TASK OBJECTIVE:
All records below must be written out exactly, with the pictures excluded.

Stored items
====================

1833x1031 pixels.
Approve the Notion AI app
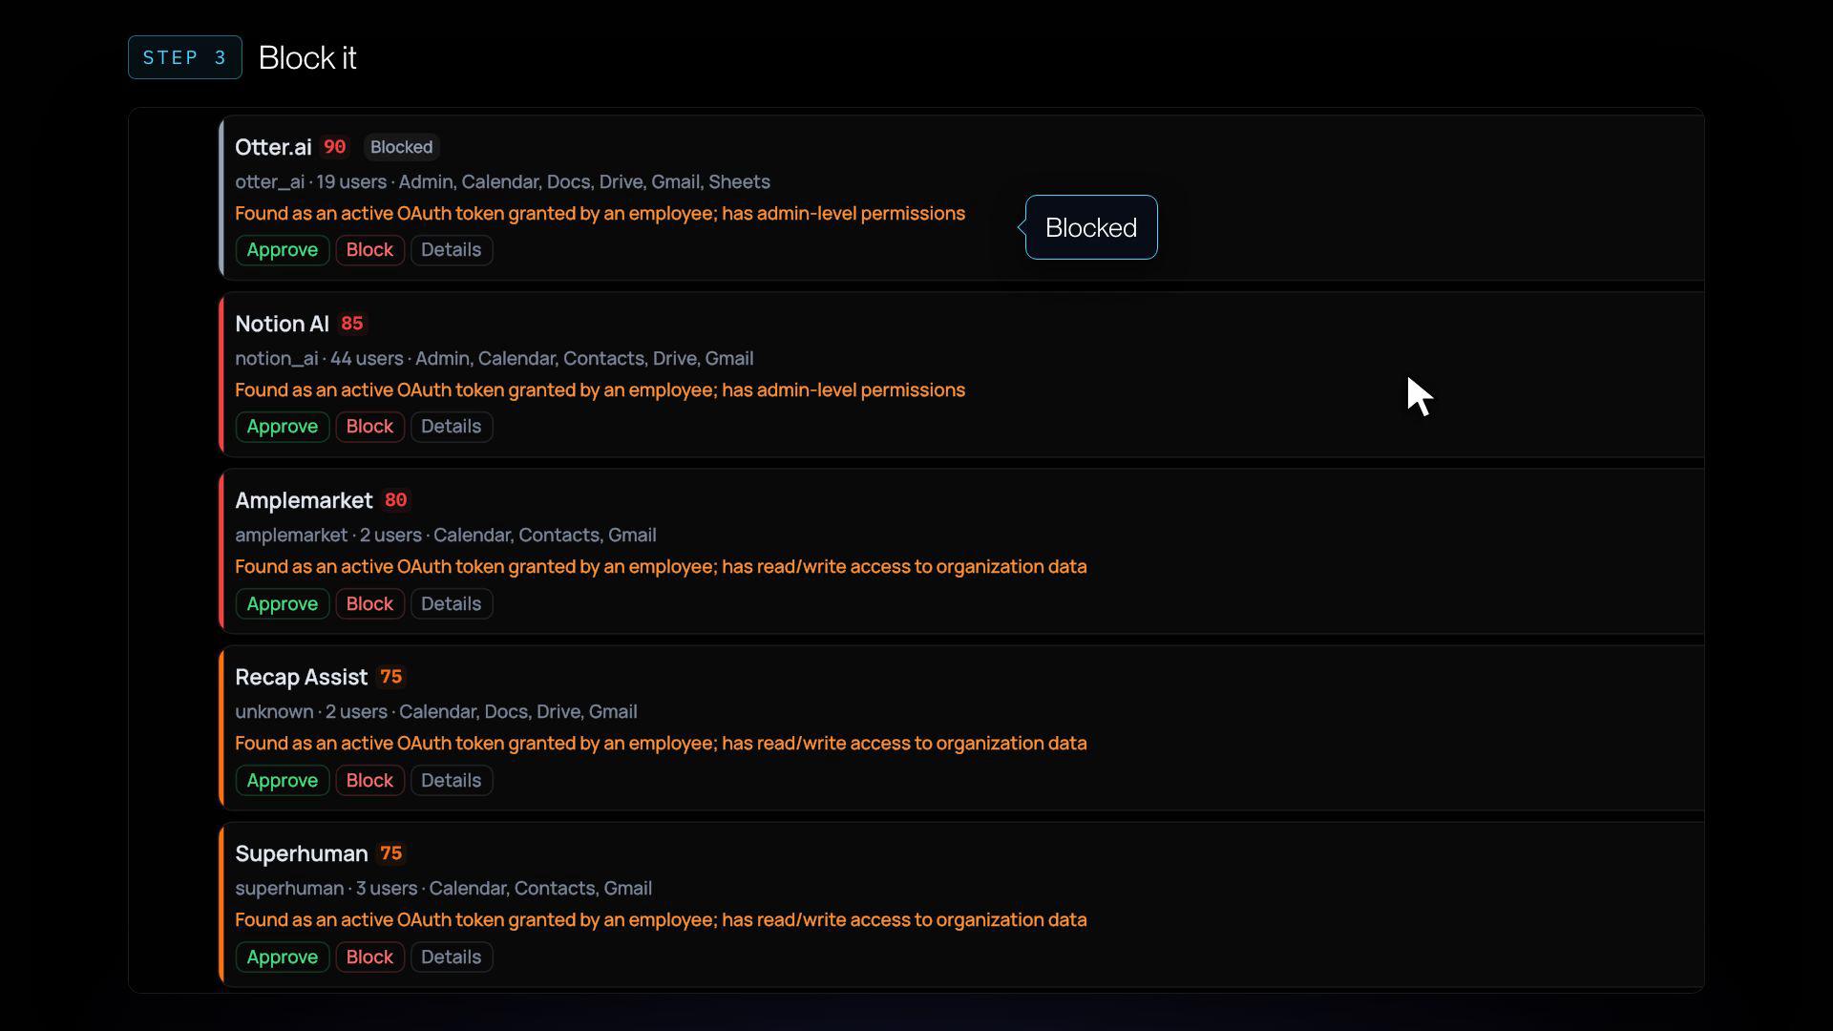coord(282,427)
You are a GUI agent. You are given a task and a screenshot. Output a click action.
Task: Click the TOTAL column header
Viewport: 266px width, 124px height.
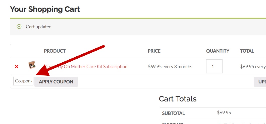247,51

====================

ANSWER SPACE:
1833x1031 pixels.
Approve the Notion AI app
coord(282,427)
You are a GUI agent. You are given a task and a screenshot. Output a click action.
Task: Click the TOTAL column header
Viewport: 266px width, 124px height.
247,51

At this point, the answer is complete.